Beyond Boundaries provides a comprehensive range of services to help learners achieve their educational goals and increase their ability to participate in activities that enrich their lives.
Beyond Boundaries works in close collaboration with school districts to provide direct services and intervention programs. Our highly trained professional staff is available to consult with classroom teachers and offer strategies to increase skills and improve performance. Beyond Boundaries provides a wide variety of support services to address the needs of learners at all levels.
Speech services are curriculum based targeting pre-reading and literacy skills, phonemic awareness, sound/syllable manipulation, and auditory perceptual skills. Depending on the learner's current functioning level, services also focus on reading comprehension, vocabulary, and writing including organizational skills, grammar, and sentence structure. Articulation delays are also addressed if they affect the learner's ability to effectively communicate with peers and/or teachers.
Prompt for Restructuring Oral Muscular Phonetic Targets is a “dynamic approach for assessment and treatment of speech disorders.” PROMPT technique provides tactile-kinesthetic input to the articulators (jaw, lips and tongue) in order to direct oral muscle movements necessary for speech production. PROMPT can be used to treat a variety of motor speech disorders.
The Lidcombe Program is an evidence-based treatment program for school aged learners who stutter. Based on simple operant conditioning and positive reinforcement, the child and his/her parent, along with the speech-language pathologist formulate a reward system for speaking smoothly. The therapist, the parent and, if possible, the child record data to document improvement and to determine therapeutic strategies. Current research supports the use of this treatment as being effective in increasing fluent speech.
Occupational therapists treat students with disorders that affect fine motor development, visual motor integration, sensory motor integration development, self-help and organizational skills.
The occupational therapist will push into each kindergarten classroom twice a week for thirty minutes starting in September, providing three weeks of direct instruction and three weeks of indirect instruction. During this six week period, the therapist will instruct the students and aid the teacher in implementing strategies to optimize students’ academic performance. During the last week, the occupational therapist, in consultation with the classroom teacher, will identify students in need of additional, non-classified support services. Individualized programs will be developed as per district needs and policy.

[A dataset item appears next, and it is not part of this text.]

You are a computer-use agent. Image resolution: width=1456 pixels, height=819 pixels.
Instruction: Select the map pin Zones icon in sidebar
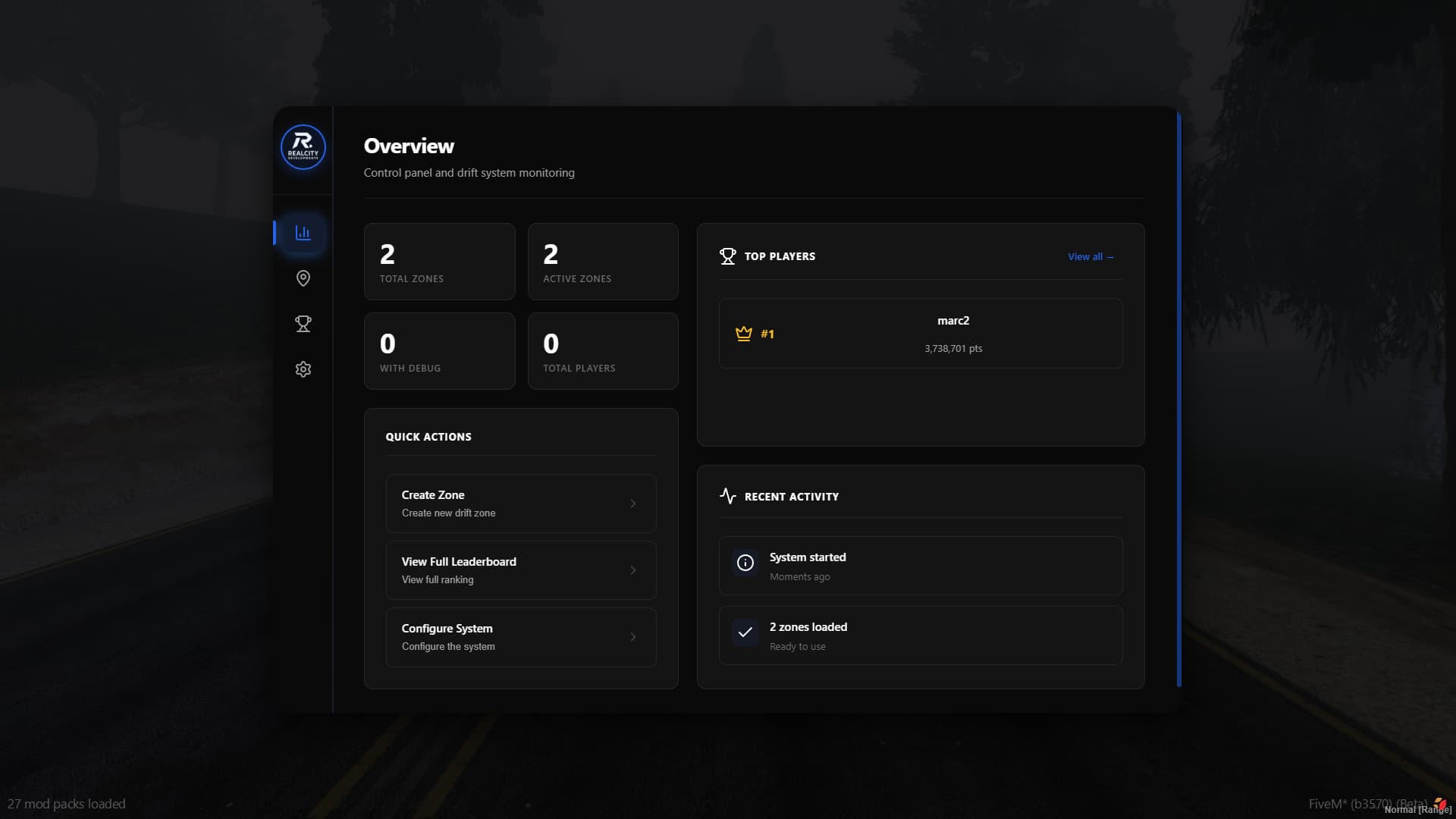point(303,278)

The goal of this consultation model is to provide intervention at the kindergarten level in order to decrease the amount of referrals for occupational therapy evaluations and services. It also empowers classroom teachers with strategies that can be implemented in the classroom.
Physical therapists help learners general gross motor skills, such as sitting, standing, walking, and jumping, along with strengthening specific muscle groups. Physical Therapy may also focus on alleviating movement and postural dysfunction, as well as improving balance skills, overall body coordination, gait patterns, stair negotiation skills, quality of movement issues, motor control skills, and motor safety concerns.
Our primary goal is to help children learn appropriate coping, organizational, and adaptive skills, while decreasing interfering behaviors, such as tantruming, aggression, self-injurious, noncompliance, and oppositional behaviors. Beyond Boundaries' psychology/social work staff utilizes strategies and techniques that promote greater self-esteem in children and help them achieve more positive social interactions with their peers.
Counseling sessions are designed to provide learners with an opportunity to explore feelings and social situations using art materials, board games, imaginary play, and other interactive activities. The focus of these sessions is to address IEP goals, as well as improve social skills, such as friendship making, dealing with feelings, turn taking, and alternatives to aggressive behaviors.
Teachers of the Blind and Partially Sighted provide services to learners with visual impairments. These teachers also provide consultations and/or accommodations in educational settings to assist in modifying and adapting curriculum to enable a child’s full participation in their current programs.
Teachers of the Deaf provide guidance and education to children and young adults who are deaf or hard of hearing. Teachers of the Deaf will engage in a collaborative team approach to facilitate the development of communicative competence using one or a combination of service delivery models including but not limited to consultation; classroom-based integrated instruction and/or intervention; pull-out instruction and/or intervention; community-based intervention.
Students with severe speech or language problems may need to find other ways to communicate. There are many types of AAC that they can use. Speech-language pathologists and/or Special Education teachers can assist in determining the appropriate device to meet the students’ individual needs.
Parent training assists the parents, guardians and caregivers to understand their child’s specific needs. Family participation and involvement is an integral part of each child’s program. Families are taught strategies that enable them to contribute to their child’s learning at home and in their community.
Parent Training also helps families identify community resources to meet family and child needs. Services can be provided individually or in groups at a location designated on the IEP (home/school/community).
Beyond Boundaries can provide services via telepractice with the School District’s and Parental approval. “Telepractice” is providing services that are not “in person” and are facilitated through the use of technology. Such technology may include, but is not limited to: telephone, internet or video conference.
Telepractioners adhere to the same laws, rules and regulations governing their professional practice in NYS and uphold the same standards of care in telepractice as they do when providing in-person services. An adult must be present to provide supervision of telepractice and be able to provide any technical assistance if needed.